Wednesday, 11 September 2019
Daisies Pushing Through
Today is 9/11. The first 9/11 I have been in full-time ministry for quite some time.
The original 9/11 was a bit of a problem for me. See, I was a young Turk, second pastoral charge, South Shore Suburban Montreal, meteoric career path, doing graduate studies, and I had a lot of answers.
I also had a parishioner, who worked in the Twin Towers, who had married the love of her life that summer. A Jewish guy from New York who seemed really cool and they seemed perfect together.
They died. Horrifically. Their death certificates said they were murdered. I sat with the family for weeks while they waited for news. More weeks while they confronted the inevitable. Then we set down to plan the largest funeral of my life.
Two years before this the worst funeral I did was for a young teenager, whose friends had stolen his clothes while he was in the river swimming with them. He was too embarrassed to get out, and they watched him drown.
9/11 was when I stopped believing in God.
9/11 was when I became an A/Theist
I gave up graduate school. I left Quebec. I left my wife. I left the church. Eventually.
Nothing was ever the same after that because I knew I was a fraud. I was a fraud because I told people that God loved them, that God had a plan, that History unfolded according to some predetermined but ultimately glorious outcome.
That outcome, it turns out, is hatred and death.
And God? God does nothing.
I am a master theologian. I studied ethics with Gregory Baum, Systematics with Doug Hall, Reformation History with Ed Furcha. If I had of written my Theses I would have ended up with five university degrees in Systematic Theology and Religious Studies instead of the three I have now.
And in one fell swoop, thousands of years of the greatest thought on the nature and essence of God meant nothing to me. My experience. My feelings. My mind told me there was no old man in the clouds who could make things better. If there was, he would.
18 years later and I am back in the pulpit.
And I believe in God.
And I am an Athiest.
But it took me a long time, a lot of reading, and a lot of feeling to put Humpty back together again.
Atheism got a lot of press for a while with the Christopher Hutchins of the world, and then the Greta Vosper debacle in the United Church of Canada. I read all that too.
I know that most people should have looked this up before if they follow any of this stuff - but Atheism does not mean "does not believe in God" it means "against theism"

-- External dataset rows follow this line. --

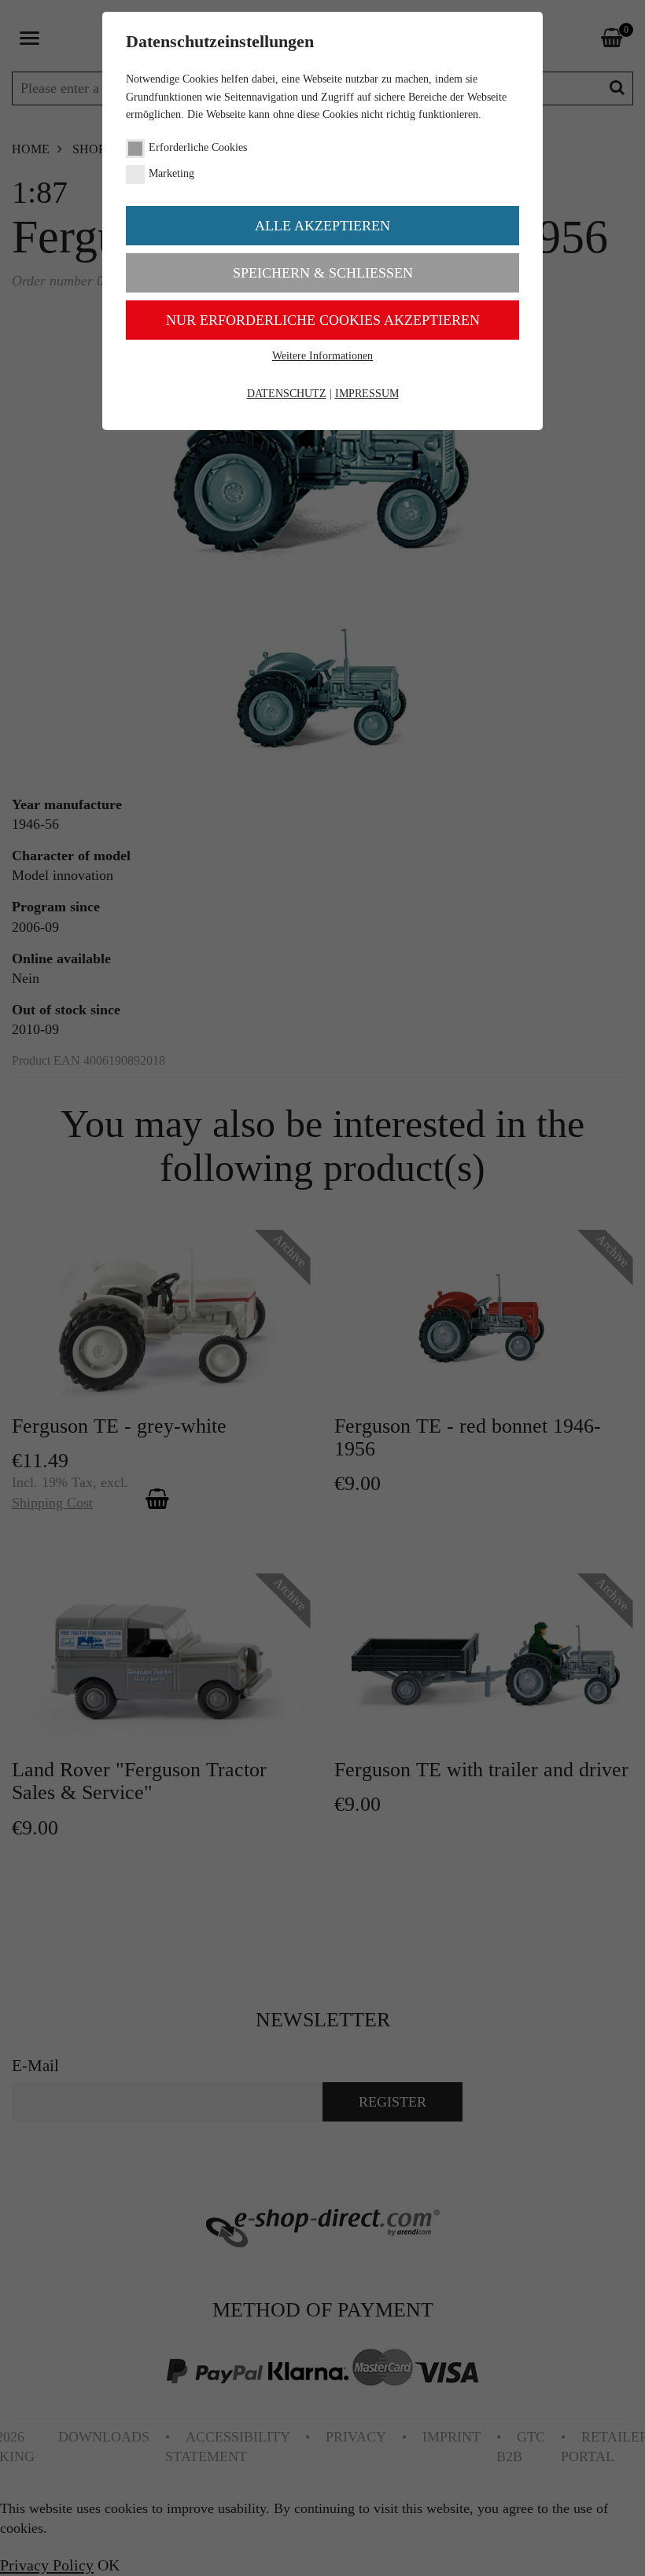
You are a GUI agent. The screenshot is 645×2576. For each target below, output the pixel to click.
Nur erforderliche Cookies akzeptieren (323, 320)
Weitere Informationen (322, 356)
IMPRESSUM (367, 393)
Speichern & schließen (323, 273)
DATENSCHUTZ (286, 393)
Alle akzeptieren (322, 226)
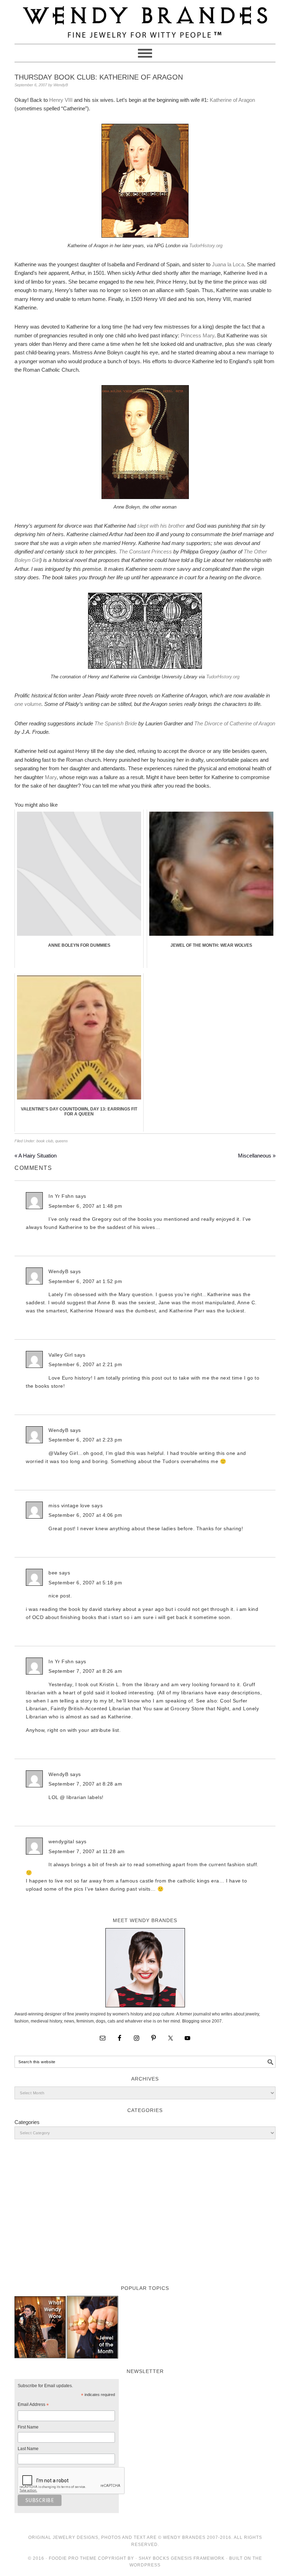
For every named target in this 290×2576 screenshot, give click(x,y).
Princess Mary (197, 335)
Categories (27, 2122)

And theism is a belief in the existence of one God, as the creator of the universe, intervening in it and sustaining a personal relation to his creatures.
Which is nonsense. There is no old man in the sky deciding who lives and dies. That idea is just untenable. And causes nothing but problems. For example, if we pray hard enough to our god, then he will listen and vanquish our enemies. Or I am cured of my cancer because God loves me. But Billy over there dies from the same surgery because of... what? God hates him?
We are a people of stories - that is what defines us - and throughout history, we have told stories where God is on our side, because it makes us feel better, and because we wanted something.
We created God in our image because it was the best that we could do. But we have had thousands of years of history and development and thought and grace and love and hate and it should have taught us how to move past this.
To me God is the collective spirit of Good in the universe, perhaps drawn from the living organic creatures in the same way we name Gaia the collective spirit of or energy from the planet.
People said of Greta Vosper, how can an atheist remain a minister. Well, the simple answer is that theism is a small part of our understanding of what God is or could be, and not subscribing to theism does not mean that one does not subscribe to the idea of divinity, of God(s), of the spiritual, or the magical.
So I am back in full time because, I guess, the thing of it is, I still believe in the idea of goodness and that we need to actively work at being good, helping each other to love, and spreading the message of hope.
I have a social media presence. I just need to turn on my computer to feel bad about the world. But we still have a role to play by being followers of Jesus, who basically wanted us to enjoy life and love abundantly.
That is what 9/11 did to me. It made me into the person Jesus would have loved to drink with.